2) Remarkably the authors find closed analytic formulae for many-point functions of local operators at different times in the thermodynamic limit. This is a rather unique situation which is probably quite particular for this model and choice of potential, but which still gives a powerful benchmark for future work.
3) The paper is well written and well presented. Despite being rather technical and many different techniques being used, it manages to present the results in an accessible and clear way.
1) The main weakness is that the nice results obtained here seem only accessible in this form for this particular model, so the authors are treating a very simple and particular case and much of what they achieve here will not be accessible in other cases. At the same time, the authors are clear from the beginning about this and I believe their contribution is valuable as an example that stills captures features we may see in more general theories. So this is not a strong weakness.
2) There are also a few trivial typos that I report later.
This is a good paper which solves a clearly defined, interesting, and timely problem, namely computing correlation functions of operators at different times in a many-body quantum system which is driven out of equilibrium. The out-of-equilibrium dynamics is generated by the presence of a potential (trap) which varies periodically (harmonically) in time. The original system (before setting up the trap) is a hard-core boson gas which may be seen as a particular limit of the Lieb-Liniger model (an integrable model).
The paper is well written and well structured. Many different techniques are used (from hydrodynamic equations to CFT in curved space-time) and these are explained with the level of detail that is required to make the paper understandable.
The results are rather impresive as they are very explicit. In particular closed expressions for many point functions at different times are presented (the likes of which I have not seen for any other example) and successfully tested against numerical simulations.
----
TASKS:
a – Duplicate the referee report word for word, from "The results are" up to and including "against numerical simulations.".
b – Go on with the referee report on the hard-core boson paper, starting right after its last sentence.

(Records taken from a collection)
----
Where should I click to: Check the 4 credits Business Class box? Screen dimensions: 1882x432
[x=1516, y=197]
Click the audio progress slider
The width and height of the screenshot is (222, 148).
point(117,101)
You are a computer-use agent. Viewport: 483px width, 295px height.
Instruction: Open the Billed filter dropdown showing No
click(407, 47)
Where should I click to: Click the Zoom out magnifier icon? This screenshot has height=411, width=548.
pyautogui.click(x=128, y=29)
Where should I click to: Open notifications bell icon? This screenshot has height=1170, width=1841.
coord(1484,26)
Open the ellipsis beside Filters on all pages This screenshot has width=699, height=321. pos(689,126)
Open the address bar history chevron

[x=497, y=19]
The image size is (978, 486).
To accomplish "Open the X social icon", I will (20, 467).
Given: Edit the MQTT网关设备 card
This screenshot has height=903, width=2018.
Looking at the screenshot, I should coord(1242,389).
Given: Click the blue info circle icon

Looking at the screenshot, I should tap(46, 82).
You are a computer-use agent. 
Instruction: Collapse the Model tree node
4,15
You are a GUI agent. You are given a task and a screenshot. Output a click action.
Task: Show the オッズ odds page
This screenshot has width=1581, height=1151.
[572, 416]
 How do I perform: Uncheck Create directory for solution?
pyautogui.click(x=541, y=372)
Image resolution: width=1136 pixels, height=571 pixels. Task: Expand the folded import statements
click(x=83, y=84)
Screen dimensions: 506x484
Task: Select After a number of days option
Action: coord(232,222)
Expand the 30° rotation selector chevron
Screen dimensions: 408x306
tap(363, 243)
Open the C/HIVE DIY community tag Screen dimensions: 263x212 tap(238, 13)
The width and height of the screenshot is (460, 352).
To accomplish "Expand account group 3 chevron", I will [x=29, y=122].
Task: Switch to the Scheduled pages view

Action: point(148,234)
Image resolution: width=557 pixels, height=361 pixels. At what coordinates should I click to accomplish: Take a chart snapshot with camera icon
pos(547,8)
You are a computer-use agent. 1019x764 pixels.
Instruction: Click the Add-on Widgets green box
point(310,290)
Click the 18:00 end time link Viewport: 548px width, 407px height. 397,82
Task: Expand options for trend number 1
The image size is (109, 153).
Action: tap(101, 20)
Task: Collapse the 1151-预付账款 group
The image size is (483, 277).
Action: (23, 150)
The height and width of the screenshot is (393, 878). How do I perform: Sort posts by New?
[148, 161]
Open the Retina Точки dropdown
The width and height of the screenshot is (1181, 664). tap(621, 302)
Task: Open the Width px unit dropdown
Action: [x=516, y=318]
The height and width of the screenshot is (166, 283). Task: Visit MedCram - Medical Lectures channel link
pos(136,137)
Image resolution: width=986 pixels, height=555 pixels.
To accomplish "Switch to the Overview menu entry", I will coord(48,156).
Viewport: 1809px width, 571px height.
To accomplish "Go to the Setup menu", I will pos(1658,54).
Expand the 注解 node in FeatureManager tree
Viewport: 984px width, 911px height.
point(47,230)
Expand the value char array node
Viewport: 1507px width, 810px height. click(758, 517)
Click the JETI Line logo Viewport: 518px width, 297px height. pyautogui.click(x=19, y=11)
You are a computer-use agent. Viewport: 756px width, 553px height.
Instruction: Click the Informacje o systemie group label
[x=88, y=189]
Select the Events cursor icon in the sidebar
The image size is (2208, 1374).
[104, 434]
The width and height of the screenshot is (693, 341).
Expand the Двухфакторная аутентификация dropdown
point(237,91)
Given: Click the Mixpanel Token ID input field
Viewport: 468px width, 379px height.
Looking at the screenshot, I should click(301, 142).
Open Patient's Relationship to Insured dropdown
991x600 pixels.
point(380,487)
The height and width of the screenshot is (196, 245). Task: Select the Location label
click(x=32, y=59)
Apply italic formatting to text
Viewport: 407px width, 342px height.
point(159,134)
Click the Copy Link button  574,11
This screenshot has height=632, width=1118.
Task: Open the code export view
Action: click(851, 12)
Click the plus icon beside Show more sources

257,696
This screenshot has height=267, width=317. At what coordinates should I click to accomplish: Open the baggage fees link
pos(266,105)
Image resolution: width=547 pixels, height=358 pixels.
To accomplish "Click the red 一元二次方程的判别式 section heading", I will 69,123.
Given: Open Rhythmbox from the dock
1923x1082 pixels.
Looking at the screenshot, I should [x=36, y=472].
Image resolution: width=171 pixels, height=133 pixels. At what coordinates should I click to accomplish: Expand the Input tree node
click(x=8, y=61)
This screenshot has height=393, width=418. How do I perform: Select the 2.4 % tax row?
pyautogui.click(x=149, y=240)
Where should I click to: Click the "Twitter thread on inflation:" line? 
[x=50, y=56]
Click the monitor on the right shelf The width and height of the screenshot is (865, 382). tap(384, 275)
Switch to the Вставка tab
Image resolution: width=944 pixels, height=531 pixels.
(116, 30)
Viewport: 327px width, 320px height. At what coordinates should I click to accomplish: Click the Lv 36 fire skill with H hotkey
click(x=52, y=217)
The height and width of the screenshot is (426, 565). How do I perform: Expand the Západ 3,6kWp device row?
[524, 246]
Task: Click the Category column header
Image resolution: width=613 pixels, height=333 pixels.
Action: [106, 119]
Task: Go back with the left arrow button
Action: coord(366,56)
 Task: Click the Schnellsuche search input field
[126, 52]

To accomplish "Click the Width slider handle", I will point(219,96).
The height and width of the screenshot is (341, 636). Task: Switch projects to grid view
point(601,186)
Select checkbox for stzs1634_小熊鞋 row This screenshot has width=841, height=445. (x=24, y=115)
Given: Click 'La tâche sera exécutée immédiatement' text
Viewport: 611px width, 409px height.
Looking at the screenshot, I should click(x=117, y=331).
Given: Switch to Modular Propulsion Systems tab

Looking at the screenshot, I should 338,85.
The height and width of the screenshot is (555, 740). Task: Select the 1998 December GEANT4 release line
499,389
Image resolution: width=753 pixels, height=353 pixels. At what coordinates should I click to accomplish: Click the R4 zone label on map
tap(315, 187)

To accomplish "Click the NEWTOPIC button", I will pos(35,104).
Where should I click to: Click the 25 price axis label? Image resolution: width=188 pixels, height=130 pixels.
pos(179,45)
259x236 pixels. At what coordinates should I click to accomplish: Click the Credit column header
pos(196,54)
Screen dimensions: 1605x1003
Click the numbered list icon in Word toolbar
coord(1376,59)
----
ANSWERS TO THE TASKS:
a –
The results are rather impresive as they are very explicit. In particular closed expressions for many point functions at different times are presented (the likes of which I have not seen for any other example) and successfully tested against numerical simulations.

b –
I think that the paper could be published in its current form as I have no strong criticism. There are a couple of small suggestions I propose in the next section, but some of these are optional and (in part) a matter of taste.
I noticed some small inconsistencies in the use of capitals for words derived from people's names. For instance "galilean" is written both as "galilean" and as "Galilean" in different parts of the paper. Similarly "lagrangian" and "Laplacian" are both used. I think both uses are perfectly fine, but the authors should try to be consistent throughout the paper.
There are also a couple of equations that are too long (e.g. (67)) so should consider their presentation.
Finally, I have a tiny suggestion. Even though the paper is well written I have personally found it a bit difficult to follow at times, as different techniques are introduced at each stage, interrupting the flow of the presentation of original results. I personally find it quite useful in long papers to have a section after the introduction called something like "Summary of the main results" where you can report the main formulae (say for instance (52)) and give an indication of the techniques that are required to obtain them. I know some sort of summary is already given at the end of Section 1 but I think you could have an expanded version of that just before section 2.